Ruff exactly. And at this time of night she's suddenly decided that has she despite the fact she works every night from what OP says? I find it very odd that all of a sudden things are suddenly being thought about with the intention of changing the situation all because OP asked about her relationship but was told her Bf is a child abuser Hmm Amazing how things have changed in the past hour or so in the late hours of a bank holiday.

SeriouslyBanana · 07/05/2018 23:52

I guess as soon as you mention private school you will get some one's back up.

I think it was the child abuse that did that Hmm

Beeziekn33ze · 07/05/2018 23:52

Education, whether at home or in school is not limited to reading, writing, and maths, FFS.
I hope this unfortunate child soon is in a situation where someone actually cares about him.
It's all very well to be negative about state schools but OP might be surprised to see how much goes on in them and what happy places most primary schools are.

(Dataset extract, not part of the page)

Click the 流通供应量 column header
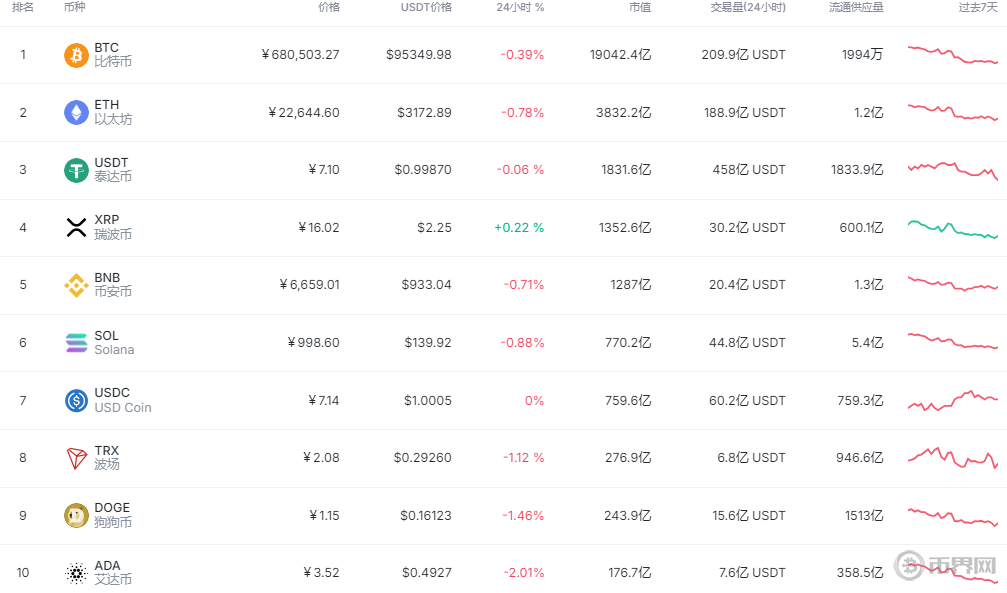This screenshot has height=593, width=1007. (x=855, y=8)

Beeziekn33ze · 07/05/2018 23:56

Jux - bit of a crosspost. I agree with you that a state school could suit the poor child. Not all prep schools are wonderful.

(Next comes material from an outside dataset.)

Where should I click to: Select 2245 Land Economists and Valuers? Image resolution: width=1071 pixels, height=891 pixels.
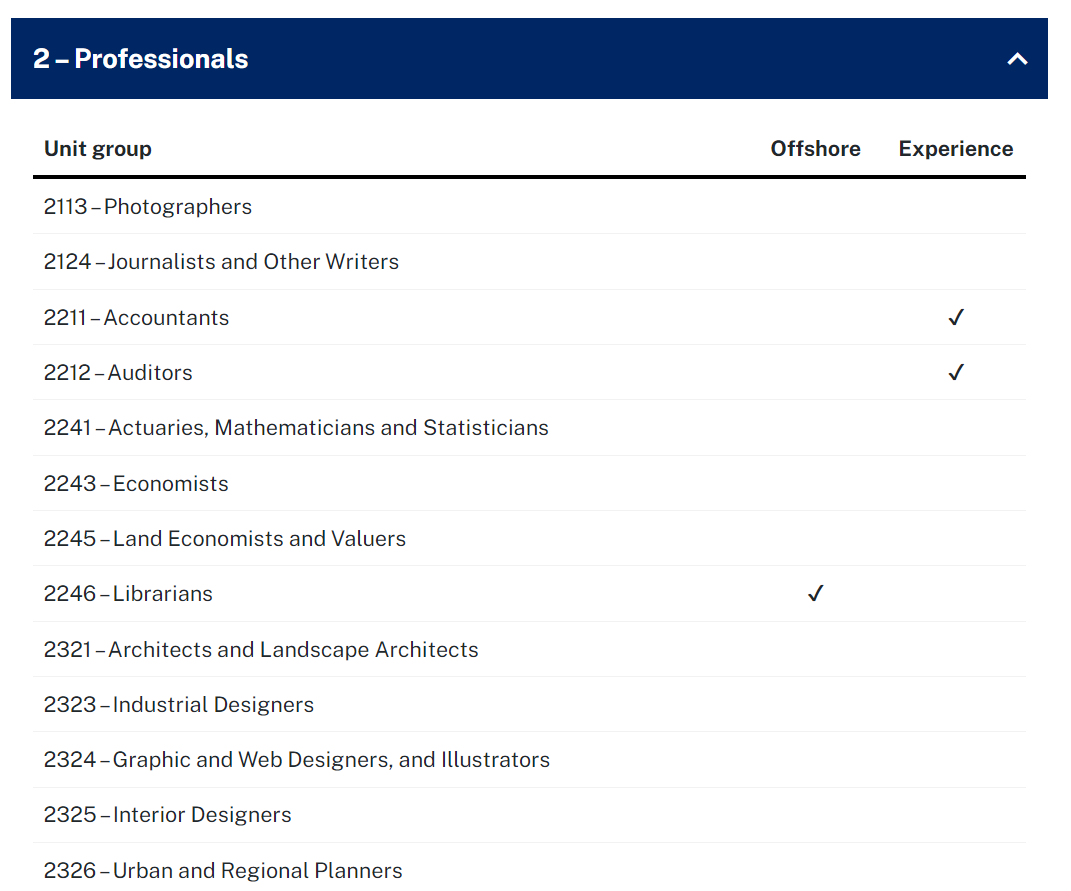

Rachie1973 · 08/05/2018 00:01

I think the constant knocking of the ex has peoples backs up too. Lots of drip feeding, and resolving her partner of any blame.

He's got him overnight, but allows him to stay up until 2am? Yet it's somehow the ex's fault that his education and social development is delayed?

She's a neglectful weed smoking ex, but apparently the child needs his mother too.

None of it sounds realistic. Sounds like OP swallows whatever partner feeds her blindly.

Jux · 08/05/2018 00:05

Quite, Beezie, mine wasn't. As a Prep school it was a fine Guantanamo, full of frightened and submissive children. Academically good, but nothing else was good about it.

The comprehensive I went to after was almost like luxury in comparison!

And I must say that when we sent dd to the local primary, she had some superb and wonderful teachers, dedicated and committed and made learning such fun. It was the national curriculum and the Govt pissing about with everything over and over again which made it shit.

That's all stopped now we've lost the talented Mr Gove (mourn his passing - oh no, don't Grin).

Sashkin · 08/05/2018 00:31

I think they genuinely had all good intentions to HE initially, but it all just didn't work out

Do you? It seems far more likely that they keep their child out of mainstream education because it allows them to continue to neglect him without anyone noticing and reporting it to SS. Abusive families often keep their children off school. It makes the abuse much easier to cover up.

FASH84 · 08/05/2018 00:40

OP I think it's because the being able to afford prep school doesn't easily fit with how you have described your boyfriend and his ex wife, eg she works nights every night (not always true but often not the most high earning jobs take place at night unless you're going to tell me she's a pilot) , and the fact she smokes weed in the same room where the child sleeps suggests they live in a small flat, again not suggestive of a prep school budget. The fact that your partner has left the child in this circumstance without a nanny etc as a more appropriate and sober caretaker, or hired an actual tutor, again most people would assume financial constraints. All of this may be wildly inaccurate but are reasonable assumptions based on what you've described thus far. It's not a comment on the appropriate nature of private education, it just seems even more outrageous that this situation has continued when one or both parents have the easy financial means to avoid it. Which they must do if they are now considering paying for private schooling.

Ruffian · 08/05/2018 00:44

My eldest is diagnosed with autism and ADHD The same child is described as 'pretty laid-back and mature for her age' earlier in the thread.

LiteraryDevil usually i'm not bothered too much about how genuine a poster is but in this case, posting such upsetting, disturbing stuff I think it's very wrong. I queried it with mnhq early on but they said they didn't have any reason to doubt. I'd be surprised if they felt that now.

LiteraryDevil · 08/05/2018 07:51

Ruffian I agree completely. Op is ignoring most comments unless they serve her selfish purpose. Any normal person who finds themselves unintentionally complicit in child abuse would be horrified, not defending one of the perpetrators.